Question: If every term of a G.P. with positive terms is the sum of its two previous two terms, then the commo...

Question

If every term of a G.P. with positive terms is the sum of its two previous two terms, then the common ratio of the series is
A) $1$
B) $\dfrac{2}{{\sqrt 5 }}$
C) $\dfrac{{\sqrt 5 - 1}}{2}$
D) $\dfrac{{\sqrt 5 + 1}}{2}$

Answer 1

Solution

In this question, we have to find the common ratio of the given term in GP. We will use the general definition of GP to find the solution. We proceed by considering the first term be $a$ and the common ratio be $r$ . We then use the given fact that every term is the sum of two previous terms to find a relation between common ratios and then solve to get the required result.
We will also use the formula for finding any terms of GP. i.e. ${T_n} = a{r^{n - 1}}$ , where ${n^{th}}$ term in the G.P.

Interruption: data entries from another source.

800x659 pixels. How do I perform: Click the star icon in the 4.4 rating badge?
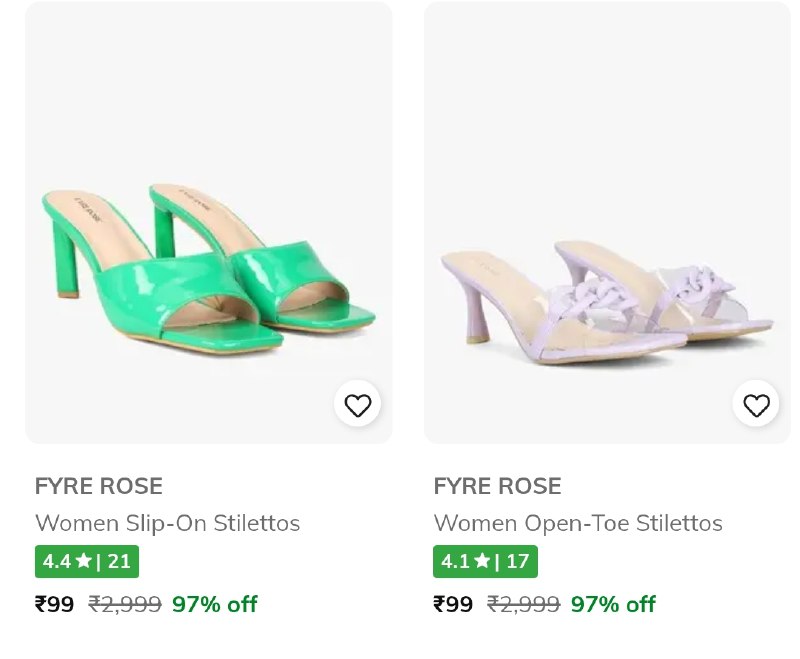pos(83,561)
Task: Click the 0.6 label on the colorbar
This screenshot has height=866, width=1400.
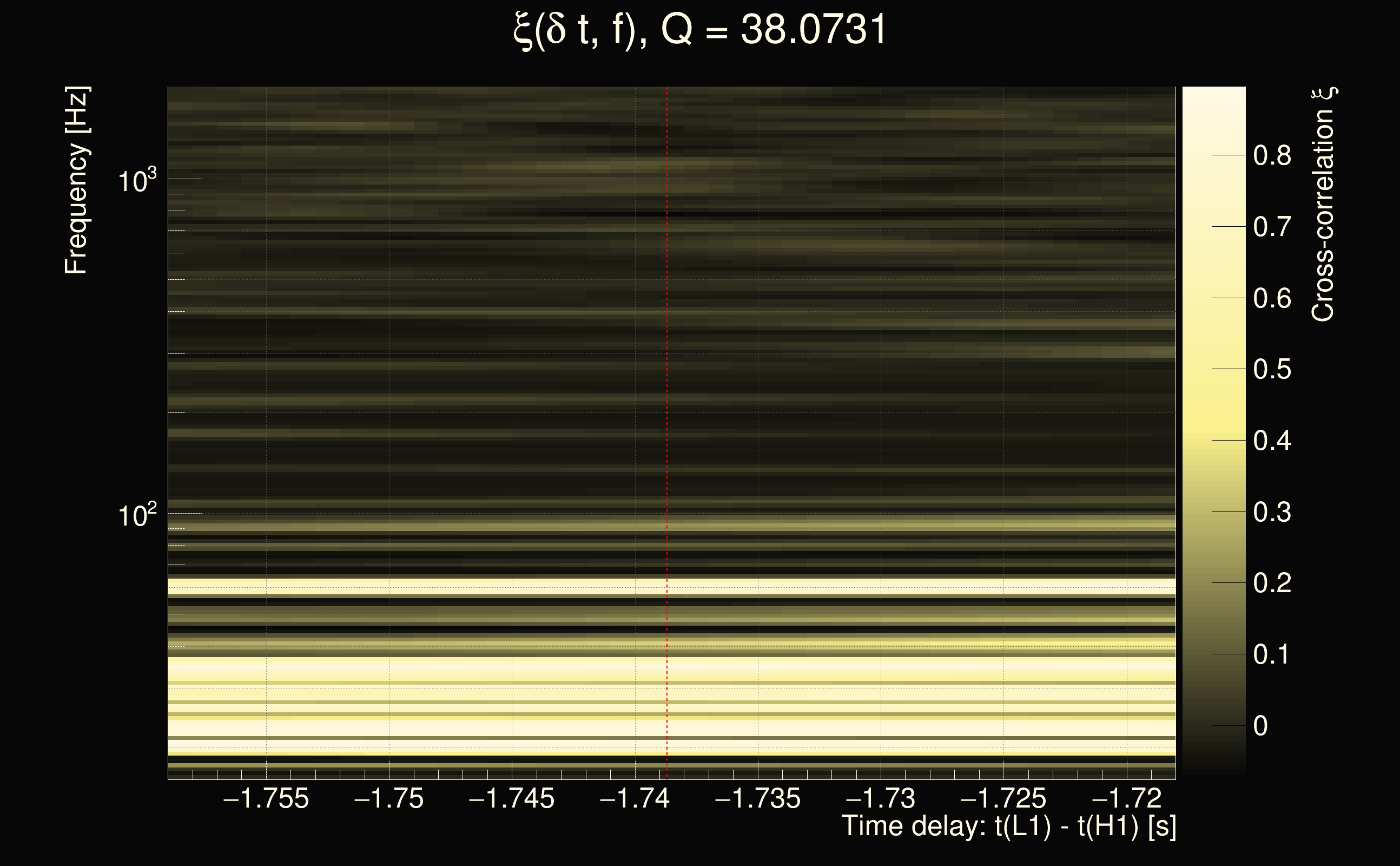Action: 1272,298
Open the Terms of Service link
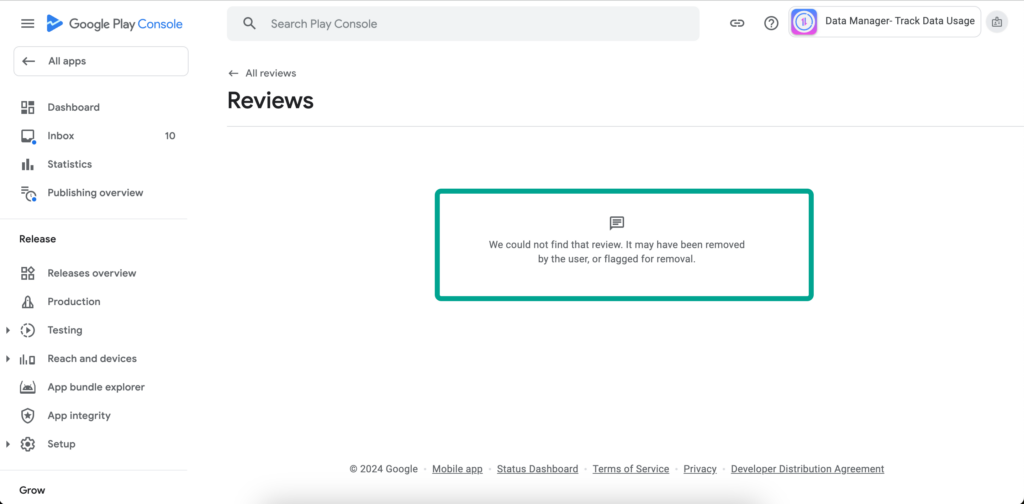1024x504 pixels. coord(630,469)
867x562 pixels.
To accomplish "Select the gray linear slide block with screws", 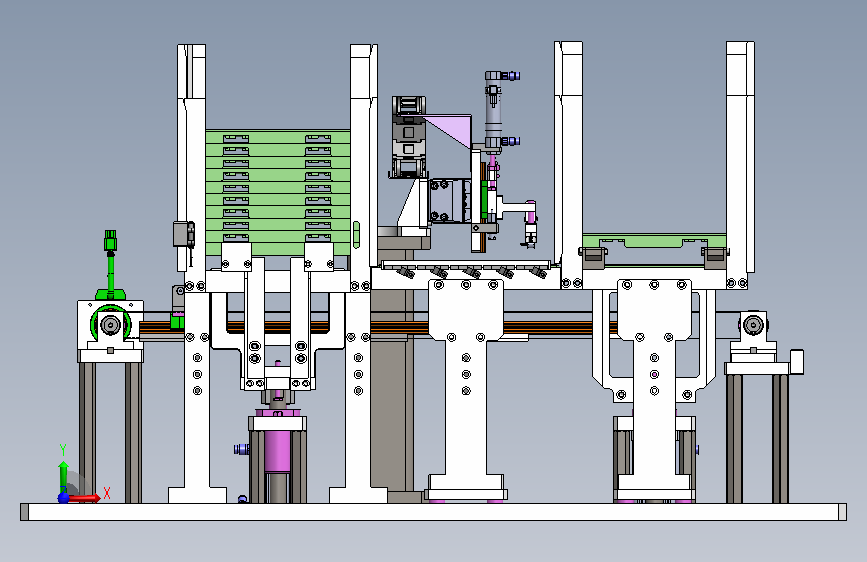I will click(448, 200).
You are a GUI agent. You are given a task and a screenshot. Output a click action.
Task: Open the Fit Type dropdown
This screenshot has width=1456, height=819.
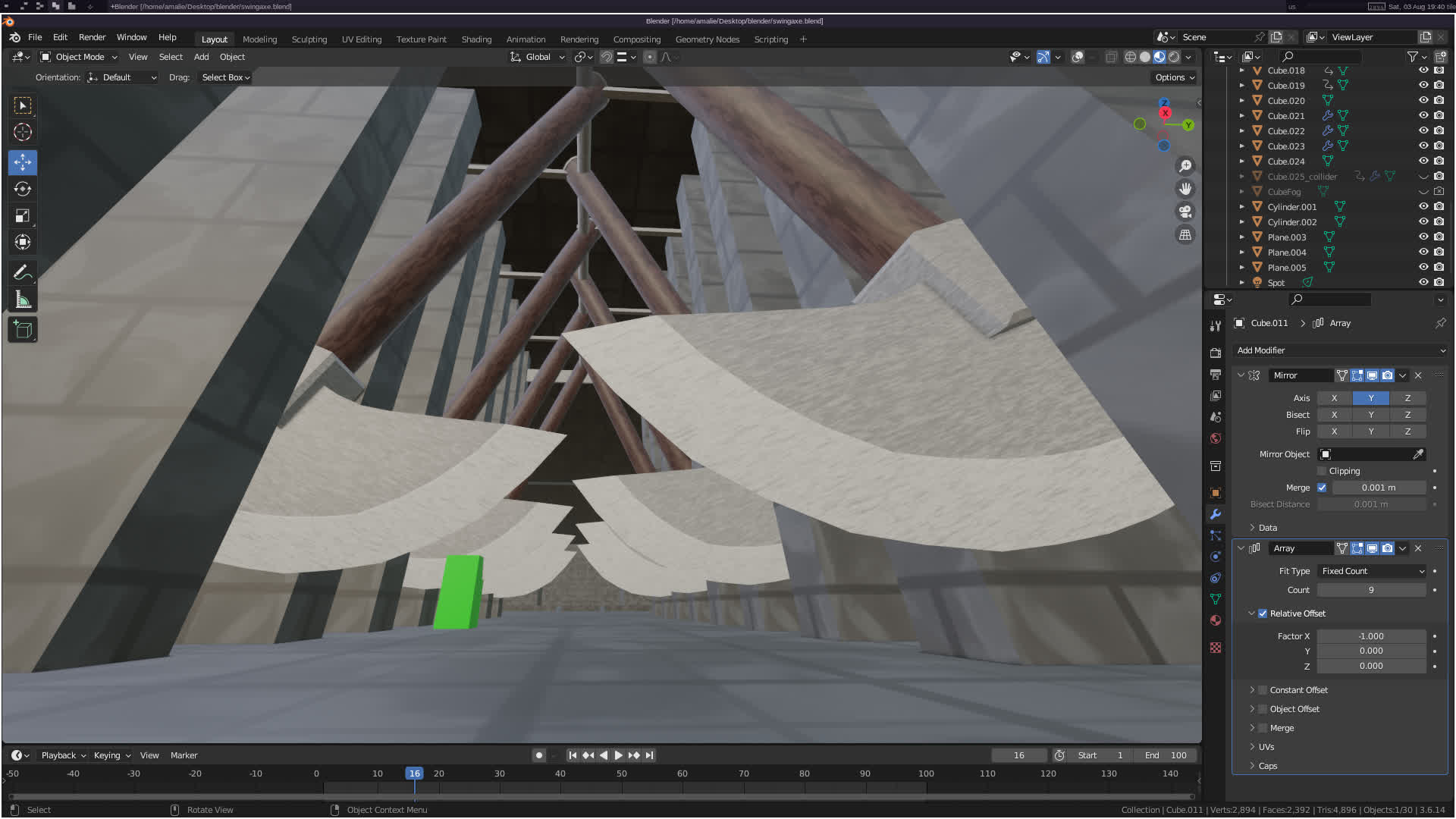[x=1372, y=571]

Complete step by step answer:
Consider the given question,
Let us consider the first terms of the given G.P be $a$ and the common ratio be $r$ .
We are given that the terms of GP are positive.
Therefore, $a > 0$ and $r > 0$ .
Now we are given that every term is the sum of two previous terms.
i.e. ${T_n} = {T_{n - 1}} + {T_{n - 2}}$
We also know that ${T_n} = a{r^{n - 1}}$ , where ${n^{th}}$ term in the G.P.
Therefore, ${T_{n - 1}} = a{r^{n - 2}}$ and ${T_{n - 2}} = a{r^{n - 3}}$
Putting the value we have
$\Rightarrow {T_n} = {T_{n - 1}} + {T_{n - 2}}$
$\Rightarrow a{r^{n - 1}} = a{r^{n - 2}} + a{r^{n - 3}}$
On simplifying, we have
$\Rightarrow \dfrac{{a{r^n}}}{r} = \dfrac{{a{r^n}}}{{{r^2}}} + \dfrac{{a{r^n}}}{{{r^3}}}$
Taking $a{r^n}$ common from both side, we have
$\Rightarrow a{r^n}\left( {\dfrac{1}{r}} \right) = a{r^n}\left( {\dfrac{1}{{{r^2}}} + \dfrac{1}{{{r^3}}}} \right)$
Cancelling $a{r^n}$ both side, we get
$\Rightarrow \left( {\dfrac{1}{r}} \right) = \left( {\dfrac{1}{{{r^2}}} + \dfrac{1}{{{r^3}}}} \right)$
Taking LCM on RHS we get,
$\Rightarrow \left( {\dfrac{1}{r}} \right) = \left( {\dfrac{{r + 1}}{{{r^3}}}} \right)$
Cancelling $r$ both side and the cross multiplying we have
$\Rightarrow {r^2} = r + 1$
Transferring all terms to LHS with change in sign, we have
$\Rightarrow {r^2} - r - 1 = 0$
This is a quadratic equation of the form $a{x^2} + bx + c = 0$ , where $a = 1$ , $b = - 1$ and $c = - 1$ .
Its solution is given by $r = \dfrac{{ - b \pm \sqrt {{b^2} - 4ac} }}{{2a}}$ ,
Substituting the values we have,
$r = \dfrac{{ - ( - 1) \pm \sqrt {{{( - 1)}^2} - 4(1)( - 1)} }}{{2(1)}} = \dfrac{{1 \pm \sqrt {1 + 4} }}{2}$
On solving, we get
$r = \dfrac{{1 \pm \sqrt 5 }}{2}$
Since we are given that every terms of GP is positive (i.e. $a > 0$ and $r > 0$ )
Therefore, neglecting $r = \dfrac{{1 - \sqrt 5 }}{2}$ as it gives a negative value.
Hence, $r = \dfrac{{1 + \sqrt 5 }}{2}$
Therefore, the common ratio of the series is $r = \dfrac{{1 + \sqrt 5 }}{2}$ . So, option (D) is correct.

Note:
i. The standard quadratic equation is of the form $a{x^2} + bx + c = 0$ , where $a$ , $b$ and $c$ are real numbers.
The solution of the quadratic equation is given by $x = \dfrac{{ - b \pm \sqrt {{b^2} - 4ac} }}{{2a}}$ .
ii. We use the formula, ${T_n} = a{r^{n - 1}}$ to find the ${n^{th}}$ term of the G.P.
For example, the ${5^{th}}$ term of the GP $2,{\text{ }}4,8 \ldots \ldots$ is given by
Here the first term $a = 2$ and common ratio $r = \dfrac{4}{2} = 2$
Therefore ${5^{th}}$ term is given by ${T_5} = a{r^{5 - 1}}$ .
Substituting the values we have,
$\Rightarrow {T_5} = 2 \times {2^{5 - 1}} = 2 \times {2^4} = 2 \times 16 = 32$
Hence ${5^{th}}$ term is $32$